Bob ordered cheeseburger and fries and had a beer; I ordered a club sandwich and a coke. We talked about heading out towards Coyote Point. We’d be there in the middle of the afternoon he figured. We ate and watched an A’s game. We headed back to the Anna Mae. He grabbed his smokes and sat down in the back of the boat. I sat next to him. It was dark, and the lights of Oakland lit up the sky.

“So Bob after you divorced Lucille; you married Caroline.”

“Yep I met Caroline back around 1977 or so. I’ve been with her for five years now.”

By that time, Bob and Caroline were living in Atherton, California. Both were working for A.T. and T. She was good to Bob, was born in Oregon and had moved to California when she was young, she watched after him, and made sure he was well fed. I don’t think my uncle could live without a woman in his life; he wasn’t raised that way. She could be stern with him, caring and loving as well. They were a cute couple. She had been married when she was younger, divorced and met Bob. She had a daughter by the name of Elizabeth. Elizabeth and Bob were great friends. Bob looked after her and helped her through her schooling; she was like a daughter to him. They got along fine. The night started to surround us once again. Bob peered out and looked out at the bay, always twirling his cigarettes.

“So Bob you’re on your fourth wife now, do you think this will be the last?”

He rubbed his head and laughed.

“Who knows; I love her and she’s kind to me. I hope this one sticks.”

I shook my head and nodded in agreement. I went to bed and looked forward in seeing Coyote Point the next day. During my sleep, some of the big ships blasted horns in the middle of the night that woke me up. The sea breeze swept through the boat, rustling up some of the newspapers that were left on one of the bunks. I fell back to sleep; I slept like a log that night; I was woken up early in the morning, right around dawn as I watched Bob dart up to the cabin, his trusty short-wave radio was blaring; a voice was at the other end. It was my father talking loud as could be.

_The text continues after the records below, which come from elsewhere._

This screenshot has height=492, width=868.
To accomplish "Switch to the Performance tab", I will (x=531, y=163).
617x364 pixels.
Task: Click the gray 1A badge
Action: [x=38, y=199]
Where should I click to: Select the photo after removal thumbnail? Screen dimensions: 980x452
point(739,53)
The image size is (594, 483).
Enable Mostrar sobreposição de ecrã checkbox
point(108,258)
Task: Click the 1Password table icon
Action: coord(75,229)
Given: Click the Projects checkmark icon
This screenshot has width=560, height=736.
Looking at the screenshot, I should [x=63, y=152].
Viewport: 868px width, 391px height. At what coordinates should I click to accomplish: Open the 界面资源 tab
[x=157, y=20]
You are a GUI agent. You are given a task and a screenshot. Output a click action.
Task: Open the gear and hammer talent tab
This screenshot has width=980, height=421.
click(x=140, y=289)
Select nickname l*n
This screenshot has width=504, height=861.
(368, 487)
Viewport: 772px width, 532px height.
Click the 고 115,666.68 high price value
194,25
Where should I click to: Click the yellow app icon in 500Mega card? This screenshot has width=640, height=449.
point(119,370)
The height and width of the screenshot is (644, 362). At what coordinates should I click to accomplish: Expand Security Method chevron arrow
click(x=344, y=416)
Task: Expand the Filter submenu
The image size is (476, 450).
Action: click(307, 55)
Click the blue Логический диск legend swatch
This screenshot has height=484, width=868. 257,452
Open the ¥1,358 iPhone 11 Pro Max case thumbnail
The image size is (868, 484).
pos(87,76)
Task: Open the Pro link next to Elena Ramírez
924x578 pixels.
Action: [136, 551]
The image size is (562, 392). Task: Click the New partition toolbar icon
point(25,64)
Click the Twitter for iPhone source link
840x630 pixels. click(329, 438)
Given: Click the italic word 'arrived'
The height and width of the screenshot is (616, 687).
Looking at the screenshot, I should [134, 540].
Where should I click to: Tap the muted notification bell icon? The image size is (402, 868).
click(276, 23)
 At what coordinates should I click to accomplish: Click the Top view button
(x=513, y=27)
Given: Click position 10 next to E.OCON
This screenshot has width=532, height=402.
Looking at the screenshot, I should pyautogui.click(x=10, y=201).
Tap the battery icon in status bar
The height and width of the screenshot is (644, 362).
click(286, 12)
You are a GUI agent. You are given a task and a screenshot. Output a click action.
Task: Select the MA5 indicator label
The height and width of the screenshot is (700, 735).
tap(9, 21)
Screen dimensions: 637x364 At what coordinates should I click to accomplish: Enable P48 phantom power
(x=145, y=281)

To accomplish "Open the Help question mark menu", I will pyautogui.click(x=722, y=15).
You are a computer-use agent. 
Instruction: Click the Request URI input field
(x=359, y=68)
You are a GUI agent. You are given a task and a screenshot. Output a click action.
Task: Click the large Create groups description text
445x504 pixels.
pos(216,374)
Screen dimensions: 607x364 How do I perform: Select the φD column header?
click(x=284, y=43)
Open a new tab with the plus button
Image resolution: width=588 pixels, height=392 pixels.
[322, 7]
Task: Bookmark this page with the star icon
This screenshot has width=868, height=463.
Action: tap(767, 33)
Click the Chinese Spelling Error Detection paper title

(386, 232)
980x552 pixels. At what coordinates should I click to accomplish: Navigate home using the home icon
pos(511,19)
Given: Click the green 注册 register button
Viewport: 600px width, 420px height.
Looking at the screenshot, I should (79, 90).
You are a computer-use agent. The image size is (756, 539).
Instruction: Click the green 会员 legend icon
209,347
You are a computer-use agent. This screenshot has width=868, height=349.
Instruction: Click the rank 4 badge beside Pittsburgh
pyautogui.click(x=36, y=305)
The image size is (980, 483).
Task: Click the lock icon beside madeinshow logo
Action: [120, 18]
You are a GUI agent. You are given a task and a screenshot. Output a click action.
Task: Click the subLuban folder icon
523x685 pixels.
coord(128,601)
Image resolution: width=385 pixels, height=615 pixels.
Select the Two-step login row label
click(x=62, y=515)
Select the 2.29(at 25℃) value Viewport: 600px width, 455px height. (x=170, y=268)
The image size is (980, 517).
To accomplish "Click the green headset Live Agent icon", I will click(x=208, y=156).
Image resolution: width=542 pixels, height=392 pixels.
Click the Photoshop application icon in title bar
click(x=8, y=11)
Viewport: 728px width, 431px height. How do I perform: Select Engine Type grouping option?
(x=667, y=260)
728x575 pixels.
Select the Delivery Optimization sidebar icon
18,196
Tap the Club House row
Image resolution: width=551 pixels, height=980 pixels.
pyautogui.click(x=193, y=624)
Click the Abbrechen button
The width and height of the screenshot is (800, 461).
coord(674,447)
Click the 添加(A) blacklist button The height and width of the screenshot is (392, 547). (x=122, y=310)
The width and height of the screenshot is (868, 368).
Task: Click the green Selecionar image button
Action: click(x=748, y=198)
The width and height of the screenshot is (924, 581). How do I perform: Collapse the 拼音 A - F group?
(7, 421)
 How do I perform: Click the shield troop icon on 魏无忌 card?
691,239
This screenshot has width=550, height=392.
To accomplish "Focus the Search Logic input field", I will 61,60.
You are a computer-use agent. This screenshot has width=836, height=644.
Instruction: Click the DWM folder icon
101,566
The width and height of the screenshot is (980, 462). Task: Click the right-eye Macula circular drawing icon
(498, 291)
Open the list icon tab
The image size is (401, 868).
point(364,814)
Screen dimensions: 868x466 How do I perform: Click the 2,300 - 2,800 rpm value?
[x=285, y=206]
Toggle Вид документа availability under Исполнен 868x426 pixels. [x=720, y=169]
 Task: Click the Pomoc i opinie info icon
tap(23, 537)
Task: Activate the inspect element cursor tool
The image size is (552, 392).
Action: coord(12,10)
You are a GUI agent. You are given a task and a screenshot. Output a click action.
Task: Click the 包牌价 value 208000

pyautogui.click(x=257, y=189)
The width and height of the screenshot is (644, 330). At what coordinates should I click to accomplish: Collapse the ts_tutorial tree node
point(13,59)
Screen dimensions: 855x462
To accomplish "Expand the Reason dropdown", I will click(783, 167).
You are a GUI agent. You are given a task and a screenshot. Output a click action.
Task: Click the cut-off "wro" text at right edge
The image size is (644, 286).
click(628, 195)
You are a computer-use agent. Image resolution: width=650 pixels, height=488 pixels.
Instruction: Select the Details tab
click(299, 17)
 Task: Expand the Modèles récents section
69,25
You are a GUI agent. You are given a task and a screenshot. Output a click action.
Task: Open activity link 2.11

“When are you guys going to be at Coyote Point?”

“Hey Glen, we’ll be there around late afternoon, say around 3:00 P.M. or so. Why don’t you bring your sticks and will play nine holes at Poplar?”

“O.K. See you then, over, out Roger that captain hook!”

I looked at Bob, and he was laughing; I could tell he was hungry. He headed to the kitchen, found some brown eggs in the fridge, poured some oil in a pan and cooked them sunny-side up; he also made some toast and poured a bowl of cereal. We ate and listened to the radio. The skies were clear; the water was a bit choppy from the wind, seagulls darted by, come to think of it I never had seen gulls in what seemed as though that they were frozen in the air watching us as they glided in flight. There was a lot of activity at the docks that day, people talkin’, squawkin’, shoutin’, drinkin’ coffee, and starting their big boat engines. I could smell the mixture of fish and exhaust in the air; it was around 7:30 A.M. or so. Horns blared and soon we were heading out of the marina.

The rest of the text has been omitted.